• What is asked: Rewrite the records as a Markdown table with the columns Row and Line, leaving out blank lines. Begin at the line that has "Click the current" and stop after the line that has "1108x424 pixels.".
===== Data to use =====
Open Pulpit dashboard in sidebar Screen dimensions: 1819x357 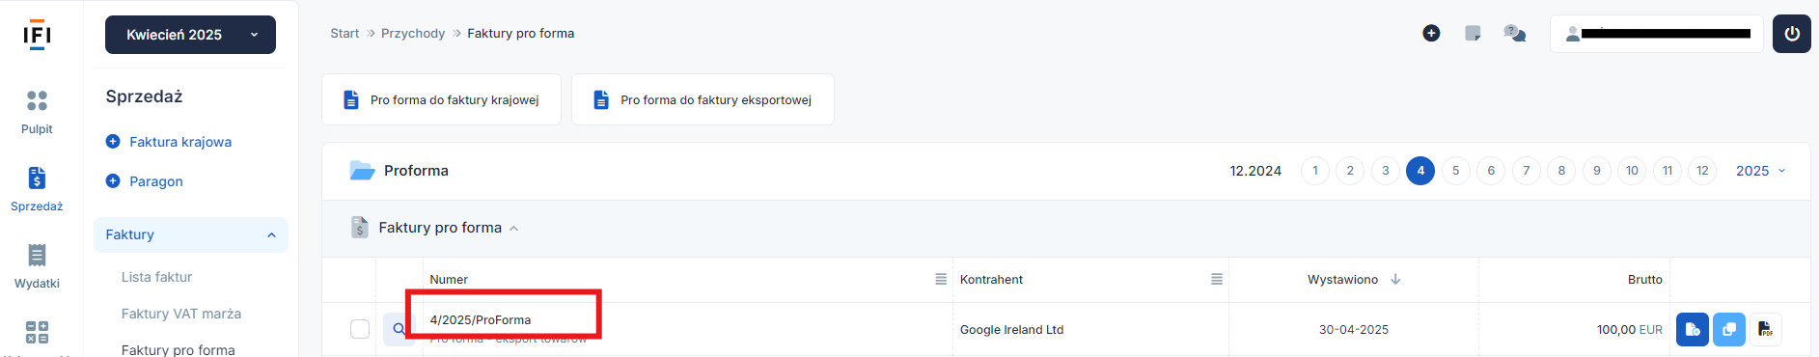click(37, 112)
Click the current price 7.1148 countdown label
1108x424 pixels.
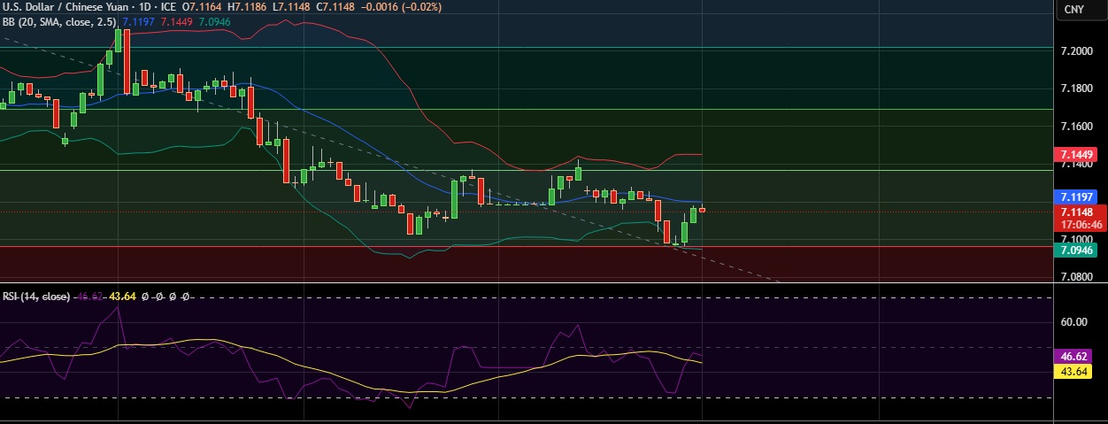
=====
===== Data to use =====
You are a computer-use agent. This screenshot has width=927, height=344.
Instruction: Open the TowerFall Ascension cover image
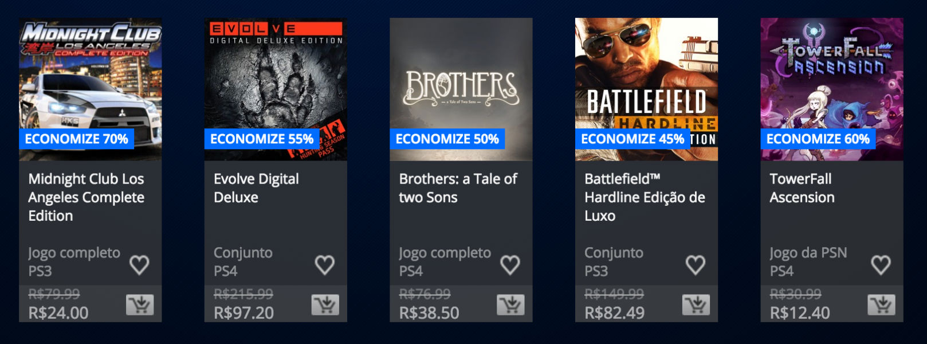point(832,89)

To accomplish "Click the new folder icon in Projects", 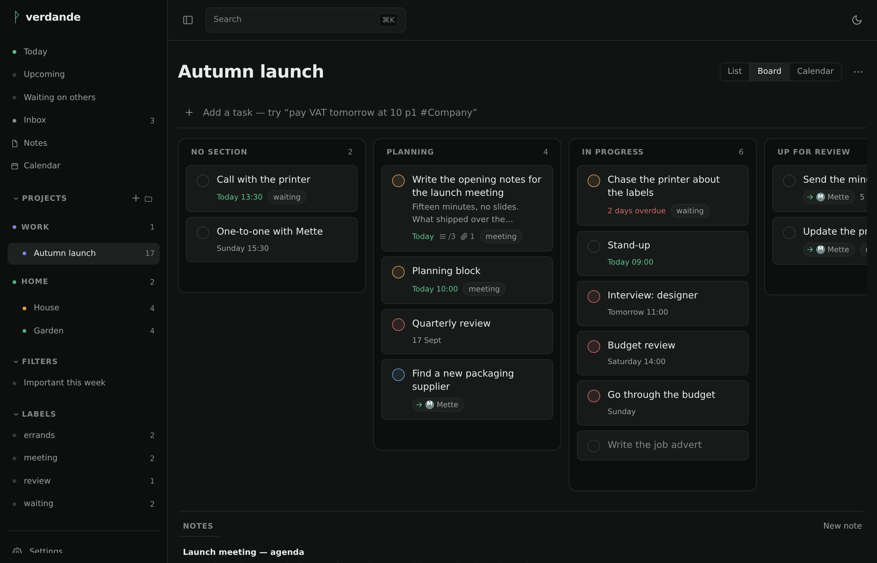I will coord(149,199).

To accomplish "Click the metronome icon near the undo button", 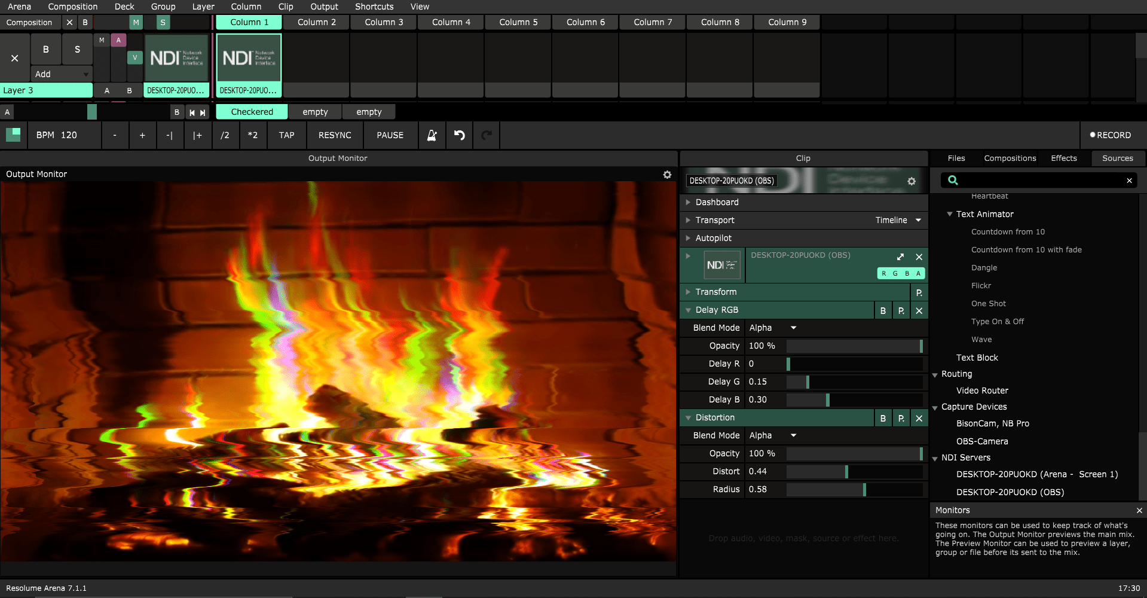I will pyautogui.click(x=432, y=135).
=====
• Output of the task:
| Row | Line |
|---|---|
| 1 | Click the current price 7.1148 countdown label |
| 2 | 1108x424 pixels. |